Photo via Creative Commons.

Photo via Creative Commons.

Since the superhero movie came into prominence with films such as “The Dark Knight” and “Iron Man” there has been a push to make the heroes that were once godly, more human. Give them flaws, and make the movies more gritty and realistic. Christopher Nolan’s “Dark Knight” trilogy did that, and Marvel for the most part still made their superhero movies light-hearted, at least when compared to the Batman movies.

As more movies were made, especially by Marvel, they started to combine genres. “The Winter Soldier” was part superhero and part political thriller, but it was still family friendly. Then, Netflix teamed up with Marvel and made “Daredevil.”

Similar to the comics about the character, the “Daredevil” show was dark, gritty and met with very high praise. However, “Daredevil” was the start of something bigger: a street level hero project similar to The Avengers. The second show was released one week before Thanksgiving, called “Jessica Jones.”

“Jessica Jones,” like “Daredevil,” is very dark. However, unlike “Daredevil,” it is even more adult. This tone is because the show is about a former superhero who decides to quit the hero business because of her dark and broken past.

Jones becomes a private investigator so that she can still help people. The fact that she is a private investigator lends the series (13 episodes in all) to being part superhero and part noir. Just like the private investigators in classic film noir stories, and even some modern ones. Jones is a hard-drinking loner, who makes wise-cracks at inappropriate moments. The story begins with her taking a case that soon begins to involve the person that broke her in the past. Jones not only hides a dark past from those around her, but also suffers from PTSD, a result of her traumatic past.
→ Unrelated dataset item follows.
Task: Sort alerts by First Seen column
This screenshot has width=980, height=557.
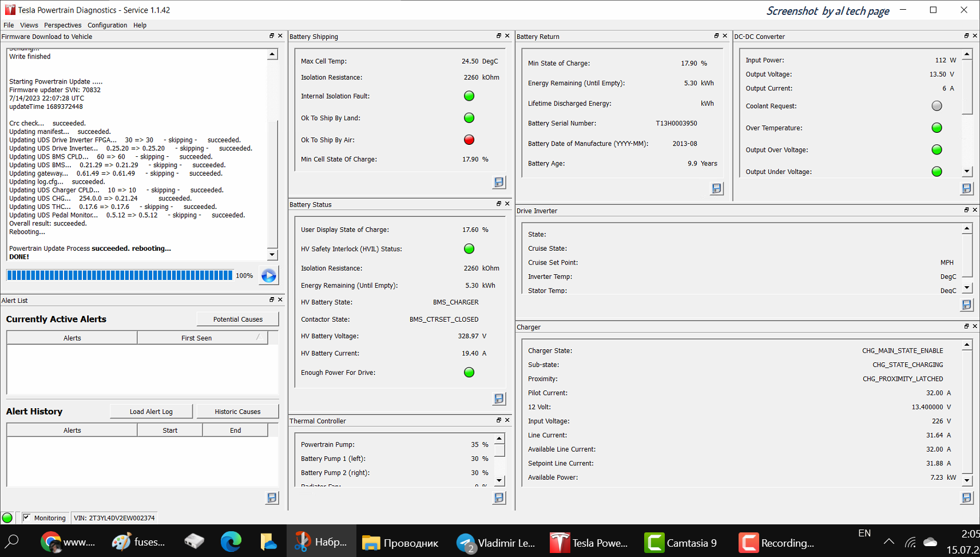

This plays an important role in her journey to find answers.

Krysten Ritter plays Jones. She not only excels at showing Jones’ witty, hard-drinking side, but her broken side as well. As Jones deals with the case, and the reemergence of her enemy, her past comes back to haunt her and she is forced to deal with more than she can handle. Through it all, Ritter manages to balance the tough exterior that Jones has created to hide the very broken individual.

The supporting cast of the show is not as strong as it was with “Daredevil,” but the cast is still very great. Besides Ritter, the standout performance definitely comes from “Doctor Who” alumni David Tennant.

Tennant plays Kilgrave, the villain for the season who has ties to Jones’ past. Unlike his counterpart in the comics, known as “Purple Man” who is a complete sociopath with no redeeming qualities, Tennant’s character Kilgrave is not played as someone who is completely irredeemable and fleshed out more than he is in the Alias comic series that the show is loosely based on.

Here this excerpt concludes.